Human vulnerability will always be a weak point in any risk mitigation strategy. Establishing a culture of safety awareness in the workplace can help reduce these risks.
This cyberattack discredits Twitter
This isn't the first time Twitter has had to deal with a security issue. Each time, its image is tarnished. This time even more so because, according to Bloomberg, employees of a subcontractor were using Twitter's internal tools to spy on the accounts of certain international celebrities. Information gathering, location data collection, etc.: these are all malicious cyber acts that damage the image of the blue bird! Practices that were known internally but never stopped! (source: La Nouvelle Tribune).
What is a social engineering cyberattack?
Social engineering is a psychological manipulation technique used by hackers to obtain information (data, passwords, usernames, etc.). This practice relies on abuse of trust and exploitation of human weaknesses. To obtain information about their target, hackers will not hesitate to investigate via email, social media, phone calls, and even during a "casual encounter and conversation" on the street.

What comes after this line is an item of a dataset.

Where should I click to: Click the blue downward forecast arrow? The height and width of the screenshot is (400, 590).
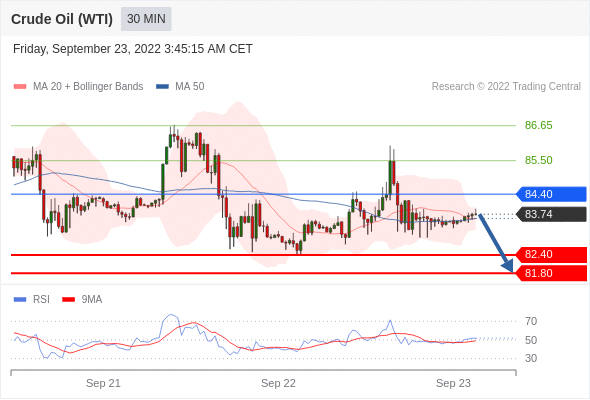tap(496, 243)
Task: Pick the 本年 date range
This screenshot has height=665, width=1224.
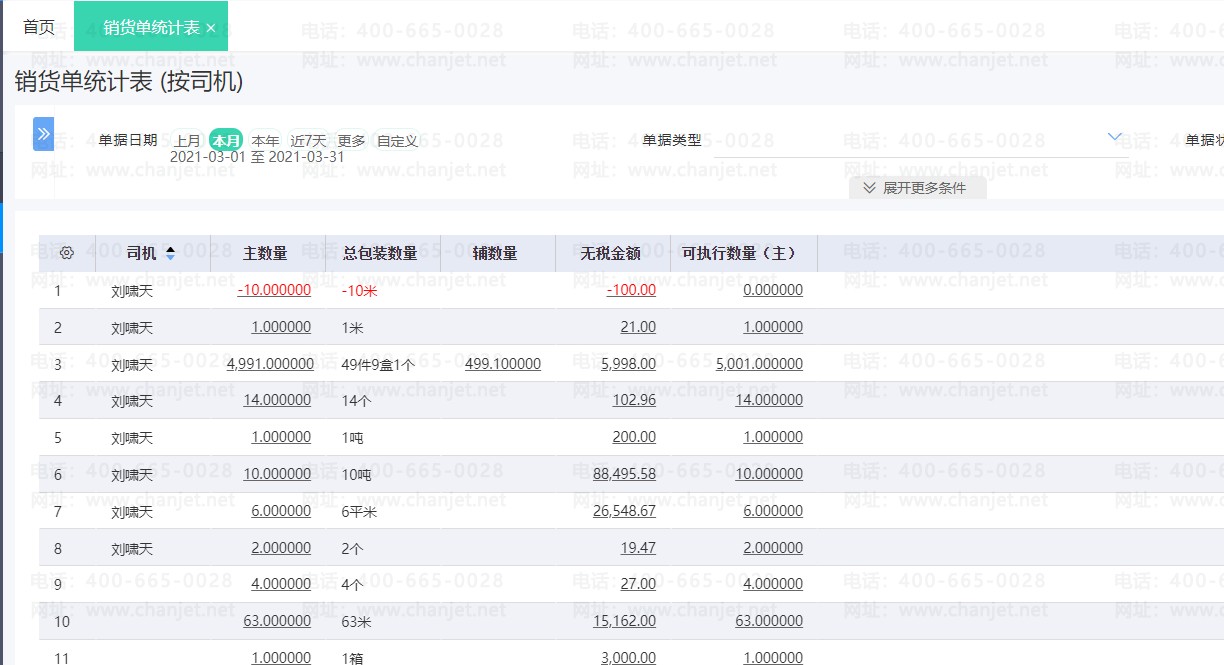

Generally, victims are unaware that they are being deceived because hackers play on their emotions and/or interests to scam them. Fear, stress, enthusiasm, etc.: it is easier to exploit human weaknesses than to try to hack into organizations' technical vulnerabilities.
This is the type of cyberattack that affected Snapchat in 2016. A hacker stole the identity of the HR manager and sent a phishing email to an employee. The employee, who was tricked, sent the hacker a file containing the company's payroll information.
It is therefore important to remain vigilant about what is published on the web and to know what steps to take to avoid social engineering attacks.